__TASK INSTRUCTIONS__.
An exact repetition of the listing is required.

__SUPPLIED DATA__.
----

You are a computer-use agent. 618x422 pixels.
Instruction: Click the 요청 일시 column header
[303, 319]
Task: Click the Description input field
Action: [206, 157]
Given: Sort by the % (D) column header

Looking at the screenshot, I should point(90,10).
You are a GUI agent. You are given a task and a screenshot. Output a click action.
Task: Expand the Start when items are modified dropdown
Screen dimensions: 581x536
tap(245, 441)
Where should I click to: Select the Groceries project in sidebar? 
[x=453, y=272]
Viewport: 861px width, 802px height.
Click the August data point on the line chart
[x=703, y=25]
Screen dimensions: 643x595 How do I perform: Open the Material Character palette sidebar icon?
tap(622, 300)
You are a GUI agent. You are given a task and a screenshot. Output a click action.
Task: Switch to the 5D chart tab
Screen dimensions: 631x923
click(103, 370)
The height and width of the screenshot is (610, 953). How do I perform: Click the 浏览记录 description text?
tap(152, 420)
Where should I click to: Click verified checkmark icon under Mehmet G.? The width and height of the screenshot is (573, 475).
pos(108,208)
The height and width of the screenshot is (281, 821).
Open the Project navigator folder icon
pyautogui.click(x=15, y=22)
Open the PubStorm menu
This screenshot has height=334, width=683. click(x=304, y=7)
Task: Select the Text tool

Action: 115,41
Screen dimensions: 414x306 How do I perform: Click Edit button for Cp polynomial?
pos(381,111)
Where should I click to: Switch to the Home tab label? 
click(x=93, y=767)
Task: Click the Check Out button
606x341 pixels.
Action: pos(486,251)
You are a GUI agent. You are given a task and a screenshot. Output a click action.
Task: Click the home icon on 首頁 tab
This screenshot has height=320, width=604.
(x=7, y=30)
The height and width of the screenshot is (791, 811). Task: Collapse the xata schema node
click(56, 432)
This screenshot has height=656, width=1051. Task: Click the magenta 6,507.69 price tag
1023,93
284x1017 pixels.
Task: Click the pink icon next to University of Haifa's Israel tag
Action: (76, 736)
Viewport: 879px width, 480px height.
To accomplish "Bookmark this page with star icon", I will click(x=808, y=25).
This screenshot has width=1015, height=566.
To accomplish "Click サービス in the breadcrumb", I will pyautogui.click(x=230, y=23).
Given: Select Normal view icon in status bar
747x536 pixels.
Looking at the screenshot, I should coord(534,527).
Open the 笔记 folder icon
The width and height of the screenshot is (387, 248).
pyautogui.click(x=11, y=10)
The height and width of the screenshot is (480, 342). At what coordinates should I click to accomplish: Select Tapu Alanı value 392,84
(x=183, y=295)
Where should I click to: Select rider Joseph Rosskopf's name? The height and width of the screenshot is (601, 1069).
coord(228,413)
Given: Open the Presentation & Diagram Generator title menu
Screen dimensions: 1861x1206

----

__RESULT__.
You are a computer-use agent. 618x422 pixels.
Instruction: Click the 요청 일시 column header
[303, 319]
Task: Click the Description input field
Action: [206, 157]
Given: Sort by the % (D) column header

Looking at the screenshot, I should point(90,10).
You are a GUI agent. You are given a task and a screenshot. Output a click action.
Task: Expand the Start when items are modified dropdown
Screen dimensions: 581x536
tap(245, 441)
Where should I click to: Select the Groceries project in sidebar? 
[x=453, y=272]
Viewport: 861px width, 802px height.
Click the August data point on the line chart
[x=703, y=25]
Screen dimensions: 643x595 How do I perform: Open the Material Character palette sidebar icon?
tap(622, 300)
You are a GUI agent. You are given a task and a screenshot. Output a click action.
Task: Switch to the 5D chart tab
Screen dimensions: 631x923
click(103, 370)
The height and width of the screenshot is (610, 953). How do I perform: Click the 浏览记录 description text?
tap(152, 420)
Where should I click to: Click verified checkmark icon under Mehmet G.? The width and height of the screenshot is (573, 475).
pos(108,208)
The height and width of the screenshot is (281, 821).
Open the Project navigator folder icon
pyautogui.click(x=15, y=22)
Open the PubStorm menu
This screenshot has height=334, width=683. click(x=304, y=7)
Task: Select the Text tool

Action: 115,41
Screen dimensions: 414x306 How do I perform: Click Edit button for Cp polynomial?
pos(381,111)
Where should I click to: Switch to the Home tab label? 
click(x=93, y=767)
Task: Click the Check Out button
606x341 pixels.
Action: pos(486,251)
You are a GUI agent. You are given a task and a screenshot. Output a click action.
Task: Click the home icon on 首頁 tab
This screenshot has height=320, width=604.
(x=7, y=30)
The height and width of the screenshot is (791, 811). Task: Collapse the xata schema node
click(56, 432)
This screenshot has height=656, width=1051. Task: Click the magenta 6,507.69 price tag
1023,93
284x1017 pixels.
Task: Click the pink icon next to University of Haifa's Israel tag
Action: (76, 736)
Viewport: 879px width, 480px height.
To accomplish "Bookmark this page with star icon", I will click(x=808, y=25).
This screenshot has width=1015, height=566.
To accomplish "Click サービス in the breadcrumb", I will pyautogui.click(x=230, y=23).
Given: Select Normal view icon in status bar
747x536 pixels.
Looking at the screenshot, I should coord(534,527).
Open the 笔记 folder icon
The width and height of the screenshot is (387, 248).
pyautogui.click(x=11, y=10)
The height and width of the screenshot is (480, 342). At what coordinates should I click to accomplish: Select Tapu Alanı value 392,84
(x=183, y=295)
Where should I click to: Select rider Joseph Rosskopf's name? The height and width of the screenshot is (601, 1069).
coord(228,413)
Given: Open the Presentation & Diagram Generator title menu
Screen dimensions: 1861x1206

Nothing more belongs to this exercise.